The UK case was taken as a reference, being the first judgment on the merits in which the alleged infringement of the RCD had been examined. In particular, the Dutch court explicitly recalled the words of the Court of Appeal's judge, Lord Justice Jacob, who had criticized the Oberlandesgericht's decision of 24 July 2012 for being inconsistent with the previous decision of the High Court of 9 July 2012:
"Firstly I cannot understand on what basis the Court thought it had jurisdiction to grant interim relief ... After all there is now a Community-wide decision on the point, now affirmed on appeal. One would think that ought to put an end to all other litigation about it.
Secondly I cannot see any basis for an interim injunction. The UK court had already granted a final declaration. Moreover it was sitting not just as a UK court but as a Community Court ... There was no room for "provisional" measures once Judge Birss, sitting as a Community Court had granted a final declaration of non-infringement ... So his declaration of non-infringement was binding throughout the Community. It was not for a national court - particularly one not first seized - to interfere with this Community wide jurisdiction and declaration".
|Samsung Galaxy Tab 8.9 and Apple's RCD|
On the merits, the Dutch court observed that the trial unfolding before it involved the same subject-matter and cause of action of the case decided by the High Court and the Court of Appeal, as Community design courts, namely whether the tablets Galaxy Tab 7.7, 8.9 and 10.1 fell within the scope of the RCD. It also evidenced that Apple had not brought any new evidence or argument to justify a re-examination of the prior decisions, which the court, in principle, must follow. It therefored rejected Apple's counterclaims and provided the declaration of non infringement demanded by Samsung (the court also rejected Apple's claims related to the Galaxy Tab 10.1v, not examined in the UK trial, for lack of substantiation).
This judgment addresses [and raises, argues Merpel] some interesting questions. The CDR contains several provisions concerning the effects of judgments rendered by the Community design courts (Articles 87, concerning the declaration of invalidity of a Community design; Article 91, concerning related actions; Article 95 on parallel actions). The rationale behind these provisions seems to be encrypted in recitals 29 and 30 to the Preamble of Regulation 6/2002:
(29) It is essential that the rights conferred by a Community design can be enforced in an efficient manner throughout the territory of the Community
(30) The litigation system should avoid as far as possible ‘forum shopping’. It is therefore
necessary to establish clear rules of international jurisdiction.
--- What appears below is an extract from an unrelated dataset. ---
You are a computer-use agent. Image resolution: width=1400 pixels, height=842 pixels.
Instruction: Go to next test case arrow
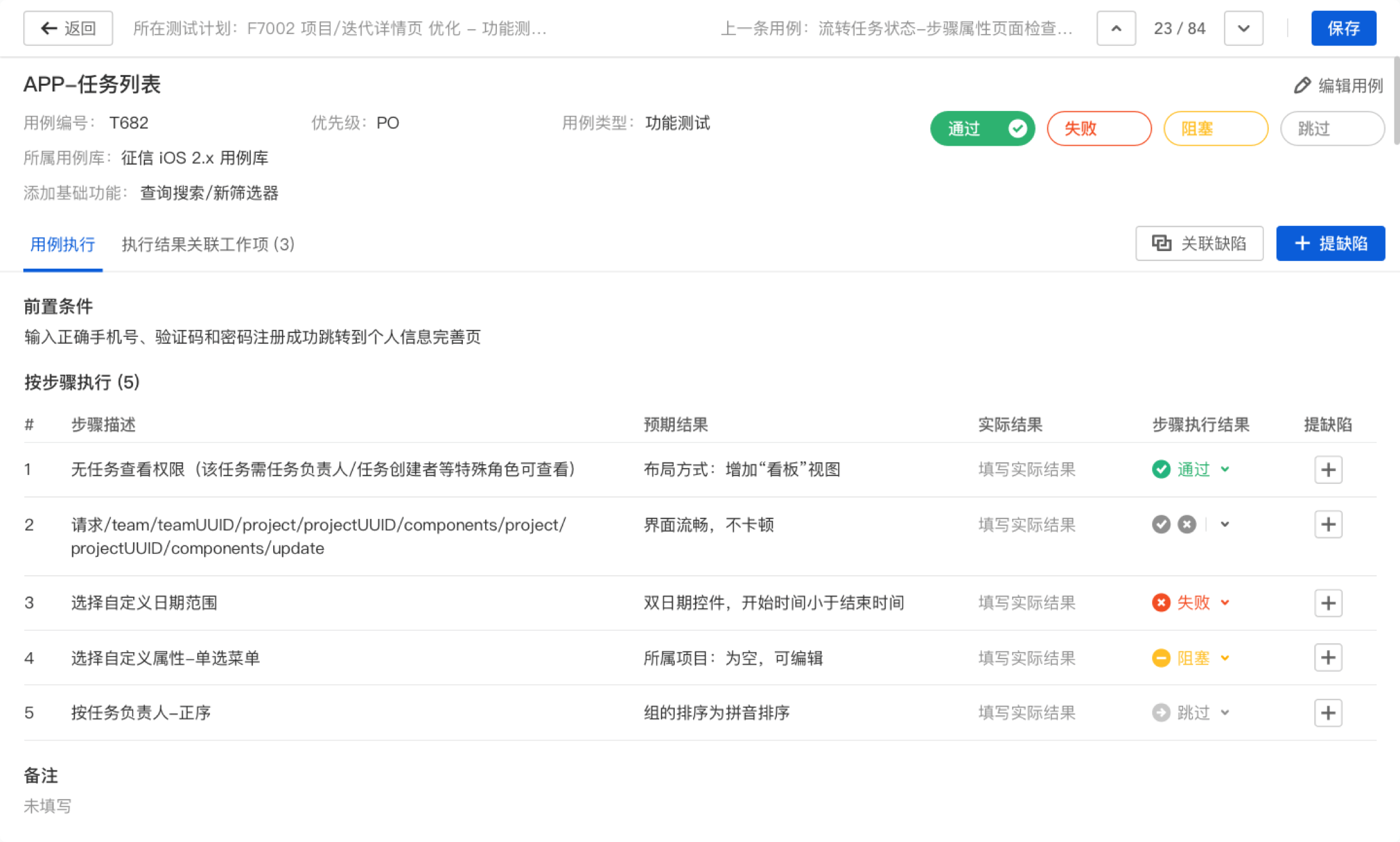[x=1243, y=28]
|EU-wide effects, you say?|
"The Oberlandesgericht apparently also thought it had jurisdiction because the party before it was SEC whereas the party before the English court was SEC's UK subsidiary. With great respect that is quite unrealistic commercially - especially as I shall recount below, Apple at least took the view that SEC would be liable for the subsidiary's actions. They were all one "undertaking". I use the word of EU law for this sort of situation".